- **INSTRUCTIONS FOR THE TASK**
Extract the passage below on the first chapter, "The End and the Beginning," word for word and in full.
*** PASSAGE ***
Chapter 1 – The End and the Beginning
by Jerry Sittser
In this beginning chapter Sittser describes his loss. The horrific tragedy that fell upon him while driving home with his family. His story is gripping and leaves you with a sense of loss that is beyond my own. But it’s the way he describes his pain that left me with a sense that someone else besides me understood what sudden loss can do to a person. How seeing the one(s) you love die right before your eyes and the feeling of helplessness that is so overwhelming you want to die.
The way he describes his initial experience was much like mine. The shock is so unbelievable that you can’t imagine that such an event has taken place. The flashbacks to the series of events leading up to the loss is excruciating to read because I too had those flashbacks. Reliving each moment over and over again until you fell to the floor in absolute exhaustion crying and wailing because the pain had to come out.
Sittser lost his wife of two decades, his mother and his third born son in a horrible automobile accident. I can’t even imagine what it was like to lose three people for me just losing one, my daughter was so incredibly difficult that the thought of losing three loved ones at once was beyond what I could comprehend.
*** End of PASSAGE ***
*** LISTED RECORDS ***
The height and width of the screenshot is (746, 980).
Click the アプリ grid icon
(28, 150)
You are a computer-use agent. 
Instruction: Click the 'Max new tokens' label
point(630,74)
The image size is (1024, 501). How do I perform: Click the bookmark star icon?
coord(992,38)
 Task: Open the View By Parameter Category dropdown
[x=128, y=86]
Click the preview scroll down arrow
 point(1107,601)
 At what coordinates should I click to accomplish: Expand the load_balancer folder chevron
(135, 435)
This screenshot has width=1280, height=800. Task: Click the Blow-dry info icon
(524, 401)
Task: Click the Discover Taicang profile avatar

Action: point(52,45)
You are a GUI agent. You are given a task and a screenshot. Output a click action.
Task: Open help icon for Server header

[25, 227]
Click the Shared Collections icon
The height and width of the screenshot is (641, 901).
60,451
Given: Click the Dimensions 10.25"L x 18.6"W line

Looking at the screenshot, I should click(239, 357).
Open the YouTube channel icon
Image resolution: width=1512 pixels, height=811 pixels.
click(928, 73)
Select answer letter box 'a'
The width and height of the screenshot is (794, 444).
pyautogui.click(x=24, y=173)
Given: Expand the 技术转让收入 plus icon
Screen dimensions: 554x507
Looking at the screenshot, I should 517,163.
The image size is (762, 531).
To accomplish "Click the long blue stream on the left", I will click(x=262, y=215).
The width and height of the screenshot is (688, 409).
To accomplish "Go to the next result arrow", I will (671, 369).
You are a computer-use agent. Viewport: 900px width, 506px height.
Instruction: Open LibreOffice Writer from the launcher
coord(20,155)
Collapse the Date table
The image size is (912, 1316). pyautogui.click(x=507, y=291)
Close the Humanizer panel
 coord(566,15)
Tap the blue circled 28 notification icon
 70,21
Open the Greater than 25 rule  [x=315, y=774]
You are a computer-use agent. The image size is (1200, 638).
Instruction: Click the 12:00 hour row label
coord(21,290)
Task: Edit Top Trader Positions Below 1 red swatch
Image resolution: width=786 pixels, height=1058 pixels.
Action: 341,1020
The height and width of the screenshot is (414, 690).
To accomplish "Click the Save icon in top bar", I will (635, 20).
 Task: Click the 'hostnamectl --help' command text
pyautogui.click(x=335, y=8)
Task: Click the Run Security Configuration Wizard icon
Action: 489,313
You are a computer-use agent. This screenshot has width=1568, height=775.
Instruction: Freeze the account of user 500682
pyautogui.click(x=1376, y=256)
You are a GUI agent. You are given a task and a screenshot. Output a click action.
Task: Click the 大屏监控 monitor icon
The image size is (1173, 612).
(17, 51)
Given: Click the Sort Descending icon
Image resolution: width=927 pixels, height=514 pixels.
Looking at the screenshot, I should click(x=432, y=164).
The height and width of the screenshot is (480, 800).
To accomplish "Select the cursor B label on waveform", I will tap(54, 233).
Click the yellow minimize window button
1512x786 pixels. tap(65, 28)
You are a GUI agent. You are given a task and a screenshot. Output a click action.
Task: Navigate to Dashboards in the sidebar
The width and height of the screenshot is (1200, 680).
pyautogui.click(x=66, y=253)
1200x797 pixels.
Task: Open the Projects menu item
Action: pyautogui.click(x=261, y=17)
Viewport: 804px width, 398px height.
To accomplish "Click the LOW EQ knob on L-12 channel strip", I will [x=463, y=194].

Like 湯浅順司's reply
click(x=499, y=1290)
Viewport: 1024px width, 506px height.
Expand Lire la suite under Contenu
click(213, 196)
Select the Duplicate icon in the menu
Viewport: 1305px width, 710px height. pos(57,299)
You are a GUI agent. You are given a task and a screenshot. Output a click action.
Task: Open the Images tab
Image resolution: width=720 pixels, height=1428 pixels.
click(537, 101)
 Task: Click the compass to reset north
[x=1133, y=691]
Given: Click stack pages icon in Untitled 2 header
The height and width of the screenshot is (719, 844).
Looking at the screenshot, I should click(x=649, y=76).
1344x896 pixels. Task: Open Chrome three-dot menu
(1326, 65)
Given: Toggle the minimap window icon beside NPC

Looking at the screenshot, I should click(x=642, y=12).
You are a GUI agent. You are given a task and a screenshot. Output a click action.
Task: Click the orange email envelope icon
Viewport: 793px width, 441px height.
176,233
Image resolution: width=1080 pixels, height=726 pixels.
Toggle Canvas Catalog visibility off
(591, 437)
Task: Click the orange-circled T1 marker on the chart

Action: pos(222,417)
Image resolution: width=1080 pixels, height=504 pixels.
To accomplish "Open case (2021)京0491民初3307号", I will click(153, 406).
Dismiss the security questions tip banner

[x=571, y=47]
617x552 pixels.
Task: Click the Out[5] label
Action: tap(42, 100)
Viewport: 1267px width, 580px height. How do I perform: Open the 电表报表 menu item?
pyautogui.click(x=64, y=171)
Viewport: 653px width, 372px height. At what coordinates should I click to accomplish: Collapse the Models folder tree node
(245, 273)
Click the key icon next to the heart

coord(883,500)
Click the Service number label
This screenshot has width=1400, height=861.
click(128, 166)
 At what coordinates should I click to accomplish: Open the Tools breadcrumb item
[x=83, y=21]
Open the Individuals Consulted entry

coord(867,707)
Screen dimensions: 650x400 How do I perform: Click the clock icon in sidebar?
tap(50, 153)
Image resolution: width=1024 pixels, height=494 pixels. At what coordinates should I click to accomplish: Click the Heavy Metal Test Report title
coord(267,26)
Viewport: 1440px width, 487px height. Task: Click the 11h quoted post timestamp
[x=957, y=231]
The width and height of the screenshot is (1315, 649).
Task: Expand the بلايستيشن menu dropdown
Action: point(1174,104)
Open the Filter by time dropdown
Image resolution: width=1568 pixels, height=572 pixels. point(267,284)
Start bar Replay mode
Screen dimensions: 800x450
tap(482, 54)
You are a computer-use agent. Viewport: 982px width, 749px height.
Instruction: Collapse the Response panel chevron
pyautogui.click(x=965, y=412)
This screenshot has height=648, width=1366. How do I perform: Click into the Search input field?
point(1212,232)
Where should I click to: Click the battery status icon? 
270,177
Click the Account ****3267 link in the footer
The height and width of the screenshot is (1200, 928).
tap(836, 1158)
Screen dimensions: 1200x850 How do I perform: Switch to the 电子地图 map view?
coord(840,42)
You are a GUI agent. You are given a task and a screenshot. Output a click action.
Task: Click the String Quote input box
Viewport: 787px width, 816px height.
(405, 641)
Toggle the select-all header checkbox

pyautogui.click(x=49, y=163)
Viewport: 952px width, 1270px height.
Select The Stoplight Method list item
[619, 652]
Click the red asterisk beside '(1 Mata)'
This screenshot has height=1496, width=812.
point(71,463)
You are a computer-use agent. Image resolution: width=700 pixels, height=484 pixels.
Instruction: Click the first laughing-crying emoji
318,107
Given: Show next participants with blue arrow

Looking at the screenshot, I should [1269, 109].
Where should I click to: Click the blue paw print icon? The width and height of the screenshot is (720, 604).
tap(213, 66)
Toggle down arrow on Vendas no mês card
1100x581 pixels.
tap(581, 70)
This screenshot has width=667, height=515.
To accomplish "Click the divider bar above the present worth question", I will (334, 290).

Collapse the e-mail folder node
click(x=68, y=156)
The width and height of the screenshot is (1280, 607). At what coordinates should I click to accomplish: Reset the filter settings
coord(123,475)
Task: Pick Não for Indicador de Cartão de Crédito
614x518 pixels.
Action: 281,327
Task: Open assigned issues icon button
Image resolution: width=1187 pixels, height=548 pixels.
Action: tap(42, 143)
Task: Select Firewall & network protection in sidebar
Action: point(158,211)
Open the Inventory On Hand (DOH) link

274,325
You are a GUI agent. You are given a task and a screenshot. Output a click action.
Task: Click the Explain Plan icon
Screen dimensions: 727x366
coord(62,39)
*** End of LISTED RECORDS ***
- **SOLUTION TO THIS EXERCISE**
Chapter 1 – The End and the Beginning
by Jerry Sittser
In this beginning chapter Sittser describes his loss. The horrific tragedy that fell upon him while driving home with his family. His story is gripping and leaves you with a sense of loss that is beyond my own. But it’s the way he describes his pain that left me with a sense that someone else besides me understood what sudden loss can do to a person. How seeing the one(s) you love die right before your eyes and the feeling of helplessness that is so overwhelming you want to die.
The way he describes his initial experience was much like mine. The shock is so unbelievable that you can’t imagine that such an event has taken place. The flashbacks to the series of events leading up to the loss is excruciating to read because I too had those flashbacks. Reliving each moment over and over again until you fell to the floor in absolute exhaustion crying and wailing because the pain had to come out.
Sittser lost his wife of two decades, his mother and his third born son in a horrible automobile accident. I can’t even imagine what it was like to lose three people for me just losing one, my daughter was so incredibly difficult that the thought of losing three loved ones at once was beyond what I could comprehend.